Cuando nadie tenía por qué recordar la existencia de un inoperante muro en la frontera sur, dado que la mayor preocupación en este preciso momento es y debe ser la contención de la letal pandemia de coronavirus, ha surgido de nuevo uno de los temas más insufriblemente recurrentes del actual mandatario de Estados Unidos.

Más allá de su mal tino político de traer nuevamente a la mesa de las discusiones la idea de malgastar, según ha reportado The Washington Post, unos $500 millones en pintar de negro dicho muro, sobresale la persistente intención de provocar cierto medieval terror a quienes se atrevan a incursionar en territorio estadounidense sin permiso.

Ya en otras ocasiones se había referido al asunto diciendo que la construcción debería ser de metal para que se calentara tanto que nadie se atreviera a tocarlo, o que incluso en su “bello y grandioso” muro se pudiese freír un huevo; amén de las terminaciones puntiagudas para rasgar a quien persistiera en el intento. El color negro, por supuesto, estaba ya propuesto para que el metal absorbiera más calor y, en definitiva, sirviera de repelente eficaz.

Ha sido un monótono discurso que, de tan manido, se ha convertido en el fracaso más logrado o la promesa menos cumplida de su gobierno, desde que el presidente iniciara su campaña hace ya casi cuatro años y asegurara que su vecino del sur lo pagaría, sin especificar de qué manera, ni a partir de cuándo.

Pero como las elecciones de noviembre se acercan a pasos agigantados, el presidente no escatima esfuerzos para, de vez en cuando, echar mano de sus viejas herramientas políticas que le ayudaron a catapultarse entre los anhelantes de un pasado marcadamente discriminatorio, que por lo que se ve no terminan de aceptar una realidad demográfica que les pasó por encima hace ya mucho tiempo y que dio como resultado un país propio del Siglo XXI, amalgamado culturalmente, pero que ahora mismo se fisura cada vez que el discurso de la xenofobia se convierte en una de las múltiples metáforas de la inmigración.

Porque además del muro pintado de negro, lo que en la imaginación presidencial impera es que los forasteros del sur son también potenciales “portadores” de enfermedades, de tal manera que su discurso “protector” implica que salvará a sus compatriotas de un posible mal aterrador.

Y es aquí donde el juicio de los hechos se impone y acalla la fantasía de culpar siempre a los otros, cuando comparativamente es Estados Unidos el país que más casos de Covid-19 tiene, rebasando más de un millón de contagiados y con una mortalidad de más de 76,000, y contando.

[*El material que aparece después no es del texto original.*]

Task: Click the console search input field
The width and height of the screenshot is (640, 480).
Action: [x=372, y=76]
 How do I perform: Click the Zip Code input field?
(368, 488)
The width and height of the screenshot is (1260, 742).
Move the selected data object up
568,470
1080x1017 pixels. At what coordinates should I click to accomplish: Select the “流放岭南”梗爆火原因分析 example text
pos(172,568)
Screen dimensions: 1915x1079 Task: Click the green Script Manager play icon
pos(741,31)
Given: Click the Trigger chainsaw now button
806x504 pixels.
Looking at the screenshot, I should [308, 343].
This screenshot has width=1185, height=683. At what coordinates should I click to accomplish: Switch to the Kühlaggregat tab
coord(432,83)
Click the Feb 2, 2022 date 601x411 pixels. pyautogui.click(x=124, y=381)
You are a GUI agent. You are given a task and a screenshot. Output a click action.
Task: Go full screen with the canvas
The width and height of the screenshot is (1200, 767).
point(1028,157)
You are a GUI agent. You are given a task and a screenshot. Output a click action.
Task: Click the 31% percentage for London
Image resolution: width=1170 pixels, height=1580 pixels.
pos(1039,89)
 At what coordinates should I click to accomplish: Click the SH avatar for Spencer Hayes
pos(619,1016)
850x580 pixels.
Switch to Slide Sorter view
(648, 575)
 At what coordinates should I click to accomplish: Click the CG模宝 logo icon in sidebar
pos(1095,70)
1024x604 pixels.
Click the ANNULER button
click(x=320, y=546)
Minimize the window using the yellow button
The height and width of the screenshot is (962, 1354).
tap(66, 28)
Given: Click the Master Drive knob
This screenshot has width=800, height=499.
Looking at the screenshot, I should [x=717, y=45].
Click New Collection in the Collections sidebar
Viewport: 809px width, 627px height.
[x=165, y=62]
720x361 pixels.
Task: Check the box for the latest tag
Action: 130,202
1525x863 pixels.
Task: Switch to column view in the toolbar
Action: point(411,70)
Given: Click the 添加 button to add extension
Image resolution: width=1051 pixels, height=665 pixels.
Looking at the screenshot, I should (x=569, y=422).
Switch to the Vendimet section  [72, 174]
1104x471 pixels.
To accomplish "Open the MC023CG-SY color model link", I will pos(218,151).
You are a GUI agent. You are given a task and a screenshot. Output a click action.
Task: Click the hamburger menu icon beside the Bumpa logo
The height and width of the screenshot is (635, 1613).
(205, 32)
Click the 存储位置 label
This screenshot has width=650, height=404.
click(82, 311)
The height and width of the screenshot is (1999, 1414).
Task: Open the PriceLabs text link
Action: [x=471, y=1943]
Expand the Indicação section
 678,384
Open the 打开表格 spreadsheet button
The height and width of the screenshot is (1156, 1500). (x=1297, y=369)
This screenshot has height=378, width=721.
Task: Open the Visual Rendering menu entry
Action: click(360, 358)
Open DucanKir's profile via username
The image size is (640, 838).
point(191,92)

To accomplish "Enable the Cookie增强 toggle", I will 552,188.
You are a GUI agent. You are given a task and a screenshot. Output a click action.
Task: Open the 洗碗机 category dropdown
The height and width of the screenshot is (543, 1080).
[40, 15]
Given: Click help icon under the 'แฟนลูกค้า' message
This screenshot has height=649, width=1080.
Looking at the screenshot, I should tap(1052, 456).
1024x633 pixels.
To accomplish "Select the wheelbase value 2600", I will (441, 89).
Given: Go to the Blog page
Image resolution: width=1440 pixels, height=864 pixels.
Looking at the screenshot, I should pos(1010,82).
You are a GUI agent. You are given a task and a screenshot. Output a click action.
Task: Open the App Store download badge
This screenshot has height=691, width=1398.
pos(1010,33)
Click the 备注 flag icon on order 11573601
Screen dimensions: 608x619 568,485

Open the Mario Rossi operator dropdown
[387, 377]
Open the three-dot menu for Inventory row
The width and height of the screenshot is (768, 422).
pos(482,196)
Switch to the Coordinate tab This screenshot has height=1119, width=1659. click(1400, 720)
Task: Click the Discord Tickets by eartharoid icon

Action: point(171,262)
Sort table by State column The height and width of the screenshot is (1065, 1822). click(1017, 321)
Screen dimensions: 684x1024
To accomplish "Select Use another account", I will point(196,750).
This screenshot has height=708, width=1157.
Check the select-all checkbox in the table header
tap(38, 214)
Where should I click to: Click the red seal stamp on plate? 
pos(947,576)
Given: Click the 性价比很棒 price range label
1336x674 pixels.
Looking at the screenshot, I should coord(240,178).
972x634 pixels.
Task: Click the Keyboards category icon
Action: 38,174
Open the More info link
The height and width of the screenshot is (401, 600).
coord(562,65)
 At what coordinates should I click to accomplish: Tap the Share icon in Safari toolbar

Canadá, por ejemplo, reporta más de 64,000 casos, con más de 4 mil defunciones, mientras que México tiene más de 29,000 casos confirmados, con más de 2,900 decesos. Y también contando.

Nada qué celebrar, por supuesto, pues cada país está haciendo malabares para controlar el avance del coronavirus, pero lo cierto es que la pandemia ya se había manifestado y esparcido en territorio estadounidense mucho antes que en otros países. El mal ya estaba aquí y era calificado por la misma Casa Blanca como “un engaño” de sus opositores.

De tal modo que volver al tema del muro fronterizo cuando miles de familias lloran a sus muertos y los inmigrantes sostienen con alfileres su economía familiar —y no pocos de ellos están en el frente de batalla como personal médico o de servicios— resulta sobre todo imprudente y poco eficaz como asunto de campaña, y muestra de cuerpo entero a un mandatario a quien lo único que se le ocurre es pintar de negro un muro como quien tacha una tarea mal hecha y a quien no le interesa ser un estadista a la altura de las circunstancias de una pandemia de proporciones históricas.